◆ **Description of the task**: The answer must be an exact copy of every record below.

####

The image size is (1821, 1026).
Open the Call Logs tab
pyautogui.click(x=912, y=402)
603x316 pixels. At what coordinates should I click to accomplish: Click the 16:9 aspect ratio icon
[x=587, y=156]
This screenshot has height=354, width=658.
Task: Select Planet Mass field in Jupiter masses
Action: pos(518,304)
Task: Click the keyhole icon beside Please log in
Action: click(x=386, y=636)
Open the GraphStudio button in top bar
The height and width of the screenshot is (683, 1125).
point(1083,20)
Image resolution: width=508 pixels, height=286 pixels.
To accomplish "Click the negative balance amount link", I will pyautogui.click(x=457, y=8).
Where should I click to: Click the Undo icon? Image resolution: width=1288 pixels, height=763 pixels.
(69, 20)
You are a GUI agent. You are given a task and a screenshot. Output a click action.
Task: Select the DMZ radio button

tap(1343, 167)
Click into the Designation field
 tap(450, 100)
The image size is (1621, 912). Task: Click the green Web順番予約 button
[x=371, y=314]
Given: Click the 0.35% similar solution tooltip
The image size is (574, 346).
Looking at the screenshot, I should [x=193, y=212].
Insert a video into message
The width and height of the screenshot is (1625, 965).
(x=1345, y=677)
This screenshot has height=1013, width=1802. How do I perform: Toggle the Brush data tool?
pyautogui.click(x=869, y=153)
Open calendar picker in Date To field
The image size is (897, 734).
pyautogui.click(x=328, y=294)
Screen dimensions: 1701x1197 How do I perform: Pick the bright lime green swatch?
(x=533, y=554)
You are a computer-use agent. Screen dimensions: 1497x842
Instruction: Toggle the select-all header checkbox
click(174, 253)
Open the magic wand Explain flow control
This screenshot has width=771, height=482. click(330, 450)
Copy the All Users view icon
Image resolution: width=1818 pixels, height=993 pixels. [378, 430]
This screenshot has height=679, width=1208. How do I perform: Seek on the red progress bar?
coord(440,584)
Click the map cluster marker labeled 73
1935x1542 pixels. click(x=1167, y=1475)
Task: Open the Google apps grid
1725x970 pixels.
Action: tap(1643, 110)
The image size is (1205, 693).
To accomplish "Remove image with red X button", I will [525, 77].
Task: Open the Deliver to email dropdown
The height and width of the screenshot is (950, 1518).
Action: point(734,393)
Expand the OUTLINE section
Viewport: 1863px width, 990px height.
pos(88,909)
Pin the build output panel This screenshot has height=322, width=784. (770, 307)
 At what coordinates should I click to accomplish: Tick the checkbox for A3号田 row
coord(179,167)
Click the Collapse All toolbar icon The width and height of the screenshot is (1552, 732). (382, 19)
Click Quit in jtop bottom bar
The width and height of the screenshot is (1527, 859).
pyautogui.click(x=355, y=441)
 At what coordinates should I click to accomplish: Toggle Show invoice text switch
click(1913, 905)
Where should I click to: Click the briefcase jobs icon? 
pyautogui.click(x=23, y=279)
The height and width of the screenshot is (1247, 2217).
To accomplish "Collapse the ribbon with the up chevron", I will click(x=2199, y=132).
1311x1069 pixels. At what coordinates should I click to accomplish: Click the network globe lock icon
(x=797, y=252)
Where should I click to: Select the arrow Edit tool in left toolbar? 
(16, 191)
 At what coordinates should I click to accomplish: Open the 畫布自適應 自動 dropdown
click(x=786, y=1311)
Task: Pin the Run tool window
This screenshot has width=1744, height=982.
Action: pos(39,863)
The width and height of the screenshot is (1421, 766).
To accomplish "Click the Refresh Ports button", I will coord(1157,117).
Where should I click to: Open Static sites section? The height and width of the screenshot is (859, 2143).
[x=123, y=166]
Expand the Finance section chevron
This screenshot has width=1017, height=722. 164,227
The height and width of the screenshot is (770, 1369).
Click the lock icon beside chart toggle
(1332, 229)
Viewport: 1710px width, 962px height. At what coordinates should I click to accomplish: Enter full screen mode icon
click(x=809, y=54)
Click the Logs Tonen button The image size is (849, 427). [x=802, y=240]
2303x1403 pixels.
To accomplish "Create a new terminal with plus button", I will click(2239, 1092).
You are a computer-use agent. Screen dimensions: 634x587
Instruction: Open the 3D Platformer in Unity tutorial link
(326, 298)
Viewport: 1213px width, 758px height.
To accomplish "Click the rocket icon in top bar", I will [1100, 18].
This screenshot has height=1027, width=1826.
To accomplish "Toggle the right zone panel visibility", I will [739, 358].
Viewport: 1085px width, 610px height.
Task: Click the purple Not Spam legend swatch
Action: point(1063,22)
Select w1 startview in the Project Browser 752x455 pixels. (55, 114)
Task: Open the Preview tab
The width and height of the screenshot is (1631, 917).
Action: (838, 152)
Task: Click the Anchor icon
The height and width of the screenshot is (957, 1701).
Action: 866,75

####

◆ **Result of this task**:
The image size is (1821, 1026).
Open the Call Logs tab
pyautogui.click(x=912, y=402)
603x316 pixels. At what coordinates should I click to accomplish: Click the 16:9 aspect ratio icon
[x=587, y=156]
This screenshot has height=354, width=658.
Task: Select Planet Mass field in Jupiter masses
Action: pos(518,304)
Task: Click the keyhole icon beside Please log in
Action: click(x=386, y=636)
Open the GraphStudio button in top bar
The height and width of the screenshot is (683, 1125).
point(1083,20)
Image resolution: width=508 pixels, height=286 pixels.
To accomplish "Click the negative balance amount link", I will pyautogui.click(x=457, y=8).
Where should I click to: Click the Undo icon? Image resolution: width=1288 pixels, height=763 pixels.
(69, 20)
You are a GUI agent. You are given a task and a screenshot. Output a click action.
Task: Select the DMZ radio button

tap(1343, 167)
Click into the Designation field
 tap(450, 100)
The image size is (1621, 912). Task: Click the green Web順番予約 button
[x=371, y=314]
Given: Click the 0.35% similar solution tooltip
The image size is (574, 346).
Looking at the screenshot, I should [x=193, y=212].
Insert a video into message
The width and height of the screenshot is (1625, 965).
(x=1345, y=677)
This screenshot has height=1013, width=1802. How do I perform: Toggle the Brush data tool?
pyautogui.click(x=869, y=153)
Open calendar picker in Date To field
The image size is (897, 734).
pyautogui.click(x=328, y=294)
Screen dimensions: 1701x1197 How do I perform: Pick the bright lime green swatch?
(x=533, y=554)
You are a computer-use agent. Screen dimensions: 1497x842
Instruction: Toggle the select-all header checkbox
click(174, 253)
Open the magic wand Explain flow control
This screenshot has width=771, height=482. click(330, 450)
Copy the All Users view icon
Image resolution: width=1818 pixels, height=993 pixels. [378, 430]
This screenshot has height=679, width=1208. How do I perform: Seek on the red progress bar?
coord(440,584)
Click the map cluster marker labeled 73
1935x1542 pixels. click(x=1167, y=1475)
Task: Open the Google apps grid
1725x970 pixels.
Action: tap(1643, 110)
The image size is (1205, 693).
To accomplish "Remove image with red X button", I will [525, 77].
Task: Open the Deliver to email dropdown
The height and width of the screenshot is (950, 1518).
Action: point(734,393)
Expand the OUTLINE section
Viewport: 1863px width, 990px height.
pos(88,909)
Pin the build output panel This screenshot has height=322, width=784. (770, 307)
 At what coordinates should I click to accomplish: Tick the checkbox for A3号田 row
coord(179,167)
Click the Collapse All toolbar icon The width and height of the screenshot is (1552, 732). (382, 19)
Click Quit in jtop bottom bar
The width and height of the screenshot is (1527, 859).
pyautogui.click(x=355, y=441)
 At what coordinates should I click to accomplish: Toggle Show invoice text switch
click(1913, 905)
Where should I click to: Click the briefcase jobs icon? 
pyautogui.click(x=23, y=279)
The height and width of the screenshot is (1247, 2217).
To accomplish "Collapse the ribbon with the up chevron", I will click(x=2199, y=132).
1311x1069 pixels. At what coordinates should I click to accomplish: Click the network globe lock icon
(x=797, y=252)
Where should I click to: Select the arrow Edit tool in left toolbar? 
(16, 191)
 At what coordinates should I click to accomplish: Open the 畫布自適應 自動 dropdown
click(x=786, y=1311)
Task: Pin the Run tool window
This screenshot has width=1744, height=982.
Action: pos(39,863)
The width and height of the screenshot is (1421, 766).
To accomplish "Click the Refresh Ports button", I will coord(1157,117).
Where should I click to: Open Static sites section? The height and width of the screenshot is (859, 2143).
[x=123, y=166]
Expand the Finance section chevron
This screenshot has width=1017, height=722. 164,227
The height and width of the screenshot is (770, 1369).
Click the lock icon beside chart toggle
(1332, 229)
Viewport: 1710px width, 962px height. At what coordinates should I click to accomplish: Enter full screen mode icon
click(x=809, y=54)
Click the Logs Tonen button The image size is (849, 427). [x=802, y=240]
2303x1403 pixels.
To accomplish "Create a new terminal with plus button", I will click(2239, 1092).
You are a computer-use agent. Screen dimensions: 634x587
Instruction: Open the 3D Platformer in Unity tutorial link
(326, 298)
Viewport: 1213px width, 758px height.
To accomplish "Click the rocket icon in top bar", I will [1100, 18].
This screenshot has height=1027, width=1826.
To accomplish "Toggle the right zone panel visibility", I will [739, 358].
Viewport: 1085px width, 610px height.
Task: Click the purple Not Spam legend swatch
Action: point(1063,22)
Select w1 startview in the Project Browser 752x455 pixels. (55, 114)
Task: Open the Preview tab
The width and height of the screenshot is (1631, 917).
Action: (838, 152)
Task: Click the Anchor icon
The height and width of the screenshot is (957, 1701).
Action: 866,75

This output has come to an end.